Kubernetes Service Discovery

Storing rich metadata as Custom Resources on the Kubernetes API to enable Service Discovery.

This post it outdated, and left here for SEO reasons only! It's been superseded by managing-services-metadata, so read that instead! :)

One of the simplest things we've done at AutoTrader that's had huge impact is ensuring that our services are easily discoverable, with rich metadata.

When you have a large organisation, if services aren't discoverable - you'll end up with disparate teams building services that look very similar. True store: Once upon a time, we had 5 different services whose function was to lookup postcodes!

Also during incidents, historically we lost a lot of time finding out the basics like who owns the service, when it was last deployed, what version is currently deployed, who committed in that deployment and so on.

All of this is just metadata associated to a deployed service, some of which is provided by the teams, others you infer at deployment time. We wanted to surface it as quickly as possible.

Options We Considered

There are lots of different approaches for tackling this problem. One of the more common is to use annotations on the kubernetes resources which are arbitrary key/value(string) pairs. We decided against this because:

  • A single service will have many (sometimes different) resources associated to it. Annotating them all seems wasteful, but only annotation specific resources makes discoverability harder.
  • We want to store a relatively large amount of a metadata
  • We want to be able to watch for changes specifically to metadata
  • We wanted to be able to constrain the input with JSON Schema and store types other than strings

Another approach is to have a separate service and datastore responsible for tracking this information, we decided against this because:

  • We wanted to be able to inspect the service metadata on the kubernetes cluster, using kubectl
  • We didn't want to build and manage another system
  • We wanted the resources to be tied to the application deployment as a first class citizen

As a result we decided to use Kubernetes Custom Resources.
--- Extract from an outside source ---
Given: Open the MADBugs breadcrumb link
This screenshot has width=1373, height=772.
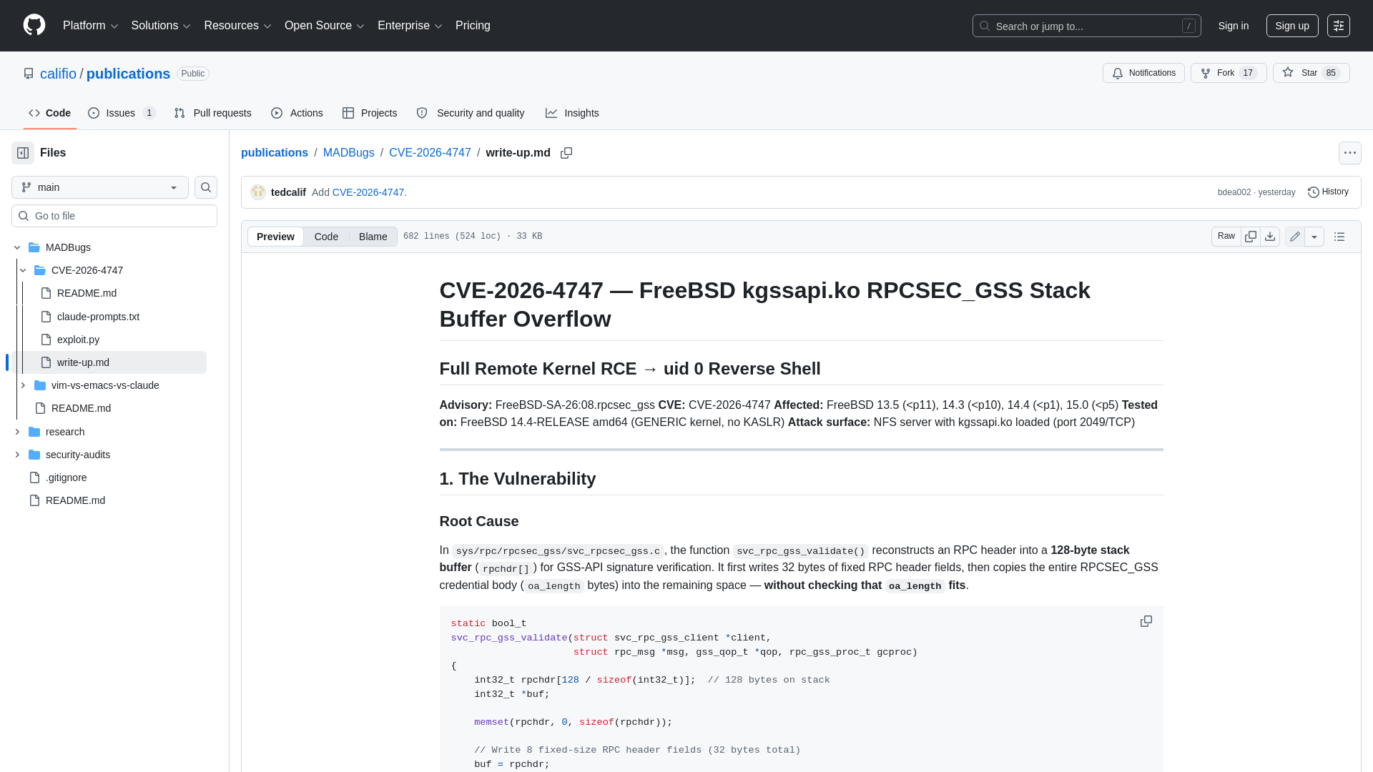Looking at the screenshot, I should pyautogui.click(x=348, y=152).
Creating a Custom Resource Definition

Custom resources allow you to extend the kubernetes API with new types. Think about your Deployment, Pod, StatefulSet etc. They're all just data types, and you can add your own. So in our case we wanted to add a service.atcloud.io, that's trivially done with a manifest like this:

apiVersion: apiextensions.k8s.io/v1
kind: CustomResourceDefinition
  name: services.atcloud.io
    strategy: None
  group: atcloud.io
    kind: Service
    listKind: ServiceList
    plural: services
    singular: service
  scope: Namespaced
    - name: v1
      served: true
      storage: true
          type: object
              x-kubernetes-preserve-unknown-fields: true
              type: object
                  description: The display name for the application
                  type: string
                  description: A brief description of the application
                  type: string

Obviously this is a pretty trivial example, we capture all sorts of information like the owner, the squad etc. Apply this to your cluster, and just like magic you'll be able to access that type via kubectl:

❯ kubectl get services.atcloud.io
No resources found in default namespace.

Creating a Custom Resource

Now you've defined the schema, you can start creating resources to track your metadata.

apiVersion: atcloud.io/v1
kind: Service
  name: skippr
  namespace: skippr
  description: Skippr receives alerts from prometheus-alertmanager, enriches them, and forwards them on to slack and pagerduty 
  name: skippr

Lets get that resource:

❯ kubectl -n skippr get service.atcloud.io
NAME     OWNER                             SQUAD            
skippr   Karl Stoney                       infrastructure   

Great! Something you might have noticed here is that we've got OWNER and SQUAD being printed out by kubectl. These are defined in your CustomResourceDefinition by adding additional printer columns, like this:

    - name: v1
        - description: Application Owner
          jsonPath: .spec.owner
          name: Owner
          type: string
        - description: Squad responsible for application
          jsonPath: .spec.squad
          name: Squad
          type: string

One thing to note, we don't expect our teams to write kubernetes manifests. We have a separate abstraction based on Helm over the top of this. We only expect product teams to provide a simple serviceDiscovery block, which we map to the above CRD:

  name: skippr
  description: Skippr receives alerts from prometheus-alertmanager, enriches them, and forwards them on to slack and pagerduty 
  owner: Karl Stoney

Deploy time Dynamic Data

As I showed above, we expect product teams to provide a simple serviceDiscovery block in their values file, which we map to a CRD. But then at deployment time, our CI and CD tooling injects a whole load of deploy time dynamic data. We have a custom CLI which wraps helm, and injects these values. Here's an example of the complete CRD once it's gone through CI:

apiVersion: atcloud.io/v1
kind: Service
  name: skippr
  namespace: skippr
  baseImage: platform-base-nodejs14
  - redis
  description: Skippr receives alerts from prometheus-alertmanager, enriches them, and forwards them on to slack and pagerduty
    lastCommitter: [email protected]
    revision: b1d6f48104d891a06f5bb51efdd2d25a553584eb
    url: https://github.atcloud.io/AutoTrader/skippr
    counter: 1385
    name: shippr-cli.skippr
    stage: non-prod
    triggeredBy: changes
  - app.skippr.testing.k8.atcloud.io
  modifiedOn: "2021-04-26T15:35:47.455Z"
  name: skippr
  owner: Karl Stoney
  serviceTier: 1
  squad: infrastructure
  type: nodejs
    phats: 0.1.1133

Surfacing the Data

At AutoTrader, not everyone has access to the Kubernetes cluster. In fact many of our developers are blissfully unaware we're using Kubernetes at all. As a result, we knocked together a relatively simple Platform Dashboard which queries the Kubernetes api for the service.atcloud.io objects directly:

All this is effectively doing is the equivalent of kubectl get services.atcloud.io --all-namespaces and then displaying it in a table. You can then quickly free text search across all services to see if something you want, already exists.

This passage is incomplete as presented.